● Short task
Reproduce every line of the listing below without any changes, but leave out the pictures.

──────── Records to use ────────

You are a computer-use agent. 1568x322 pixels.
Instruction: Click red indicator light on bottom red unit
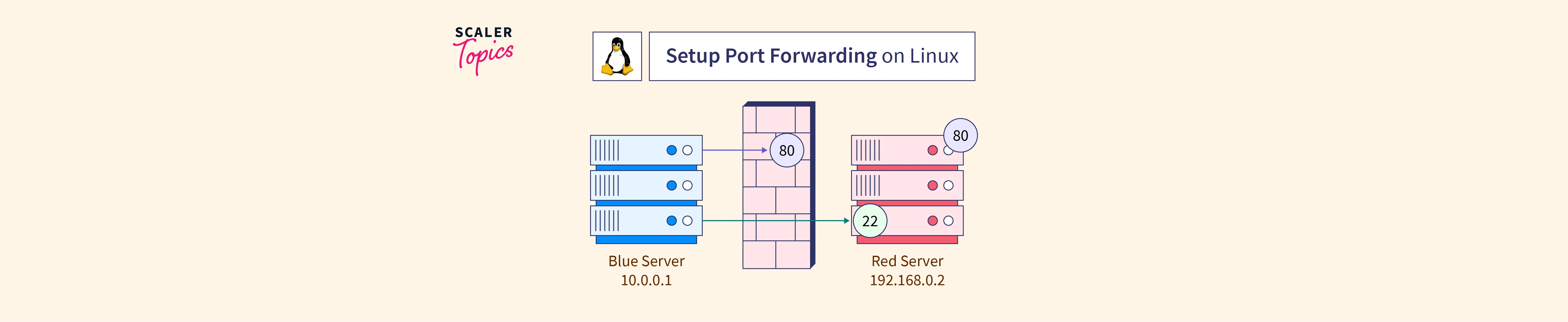coord(932,220)
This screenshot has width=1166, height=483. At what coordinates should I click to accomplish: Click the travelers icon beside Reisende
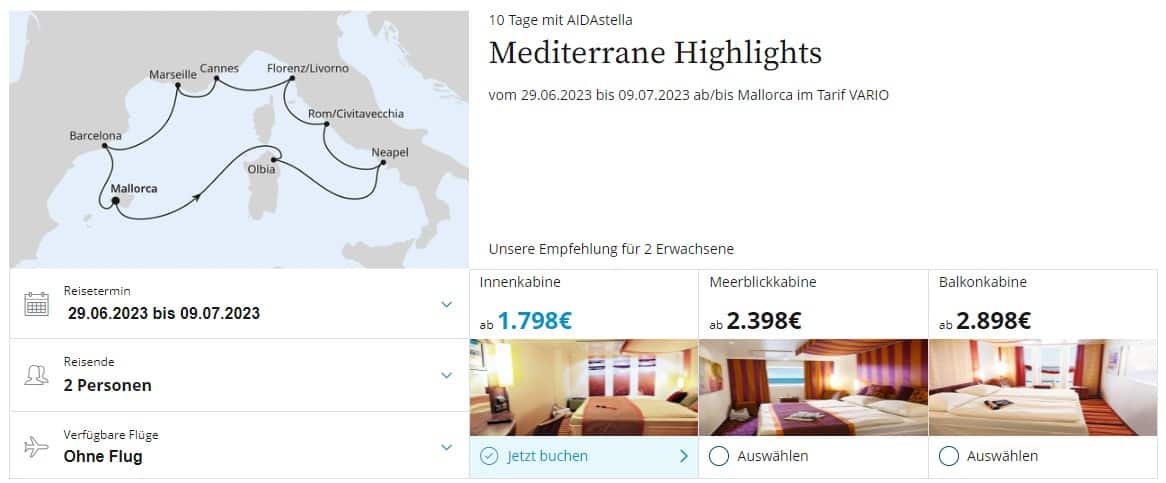(36, 375)
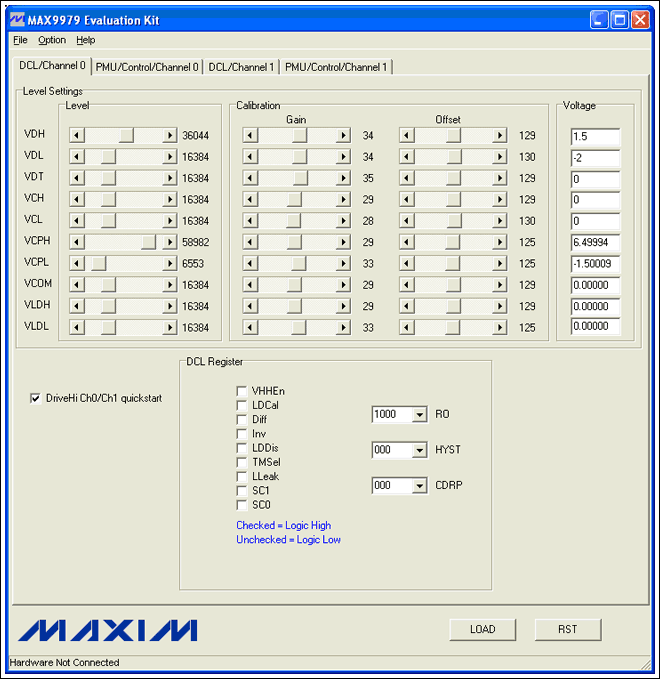Click the RST button

[567, 629]
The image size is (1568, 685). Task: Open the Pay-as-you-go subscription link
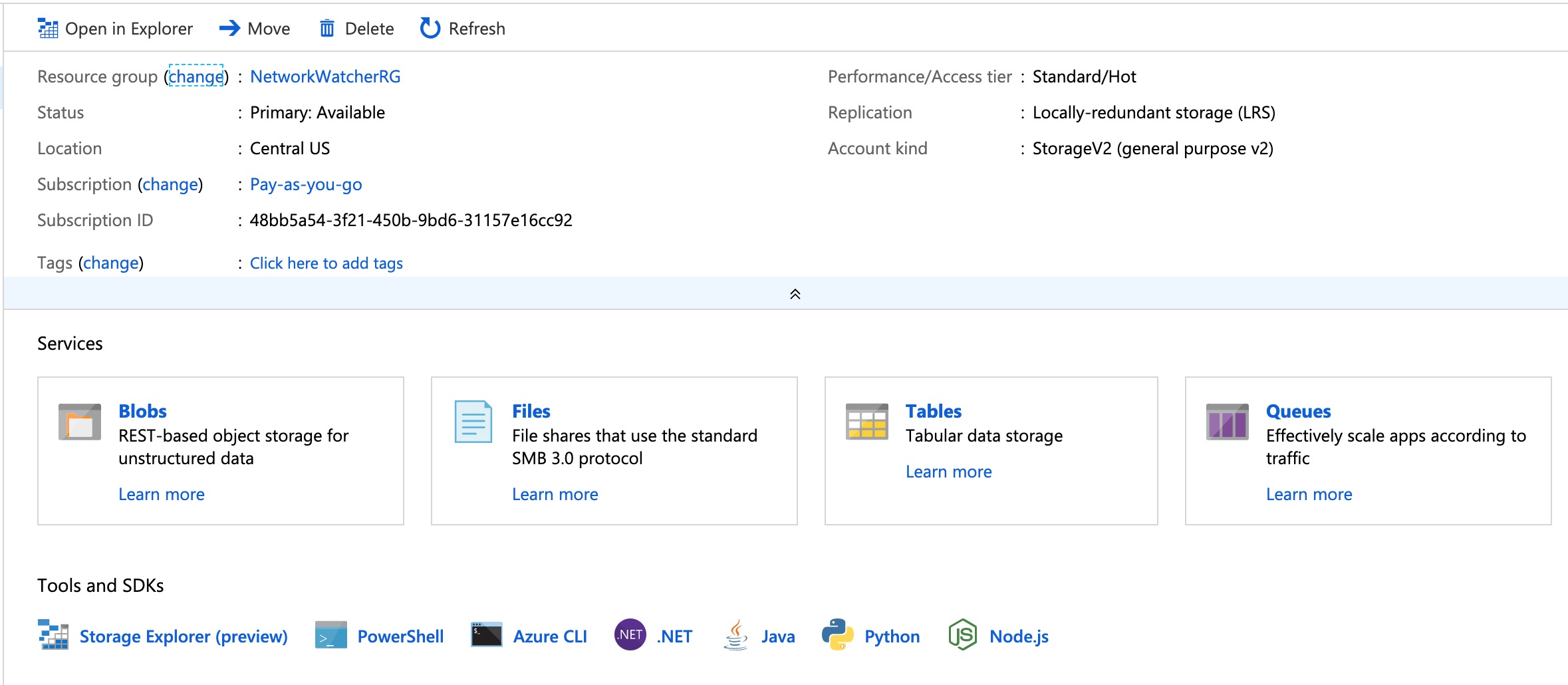pyautogui.click(x=306, y=184)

────────

● Written solution
You are a computer-use agent. 1568x322 pixels.
Instruction: Click red indicator light on bottom red unit
coord(932,220)
This screenshot has width=1166, height=483. At what coordinates should I click to accomplish: Click the travelers icon beside Reisende
(36, 375)
Click the RST button

[567, 629]
The image size is (1568, 685). Task: Open the Pay-as-you-go subscription link
pyautogui.click(x=306, y=184)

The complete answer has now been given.